Tuesday, July 09, 2019

ABT: Beauty returns

On the very last day, and the very last performance of this season's American Ballet Theatre, I decided to catch their swan song, a revival of Tchaikovsky's Sleeping Beauty. My knowledge of the ballet is still below neophyte level, I have only seen ABT's production once before. I grew up watching Walt Disney's brilliant widescreen animated retelling of the fairy tale which uses many musical themes from the work. It's music that I have grown up with, but while in my mind a certain mysterious musical segment will always belong to Maleficent's creepy raven, it is fun to hear this same music accompanying a pas-de-deux between the White Cat and Puss-in-Boots.

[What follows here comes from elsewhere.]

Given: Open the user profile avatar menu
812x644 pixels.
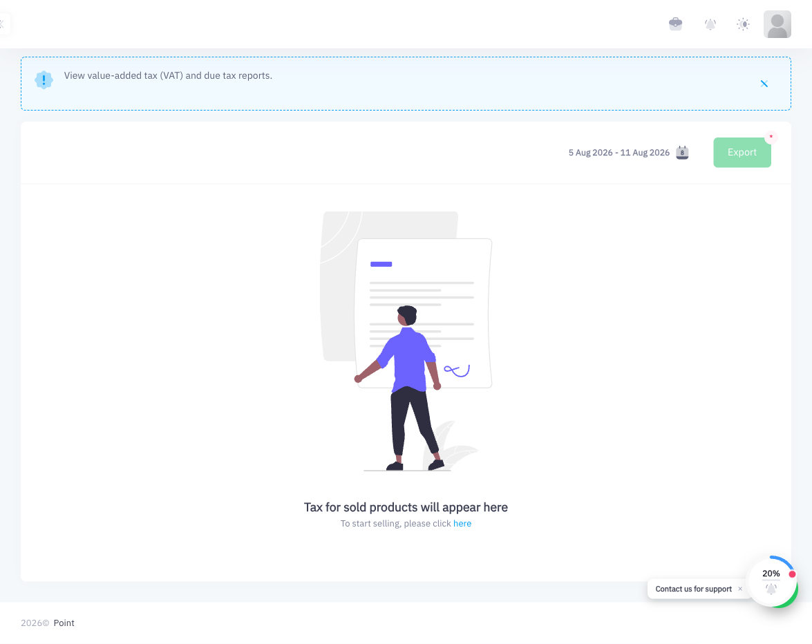Looking at the screenshot, I should click(x=777, y=24).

It was the last performance of ABT, and apparently they were not leaving anything behind. Going to my seat for the first time, When I showed one usher my ticket, and she pointed in the general direction of my seat, she did not perform the action that always follows that brief encounter. They ran out of playbills! Now, I have been attending the Metropolitan Opera House since the late 1970's, and never has the MET ran out of playbills. How disconcerting. I asked the usher who was dancing, and she had trouble remembering the names of the principals. I spent the first act without a playbill, not recognizing who was on stage, and surrounded by an audience who also spent the performance with empty hands.  As soon as the first intermission began I went up to the Parterre Boxes. If anybody is going to have a playbill is going to be the Parterre Boxes level, I told myself. Those are the expensive seats. When I inquired, the usher there smile, and asked me "how many do you want?" I should have asked for two, but for some reason one was enough for that evening.

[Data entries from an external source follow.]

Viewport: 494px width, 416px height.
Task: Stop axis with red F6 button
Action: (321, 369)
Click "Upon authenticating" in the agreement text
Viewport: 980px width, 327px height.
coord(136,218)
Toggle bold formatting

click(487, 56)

Sleeping Beauty is Marius Petipa's most epic piece of choreography, with dozens of dancers, many in costumes that bring to life such fairy tale favorites as Red Riding Hood and the Wolf, the Ogre and his Ogress wife, as well as Bluebeard and Sheherezade. Buried in all of this is a rather simple story of how the evil fairy Carabosse (danced with tongue-in-cheek malevolence by Craig Salstein) curses Princess Aurora (Cassandra Trenary) until true love in the form of Prince Désiré (Joseph Gorak) breaks the spell.

Maybe that's why ABT ordered so few playbills. Everybody knows this story, and everybody knows how it will end.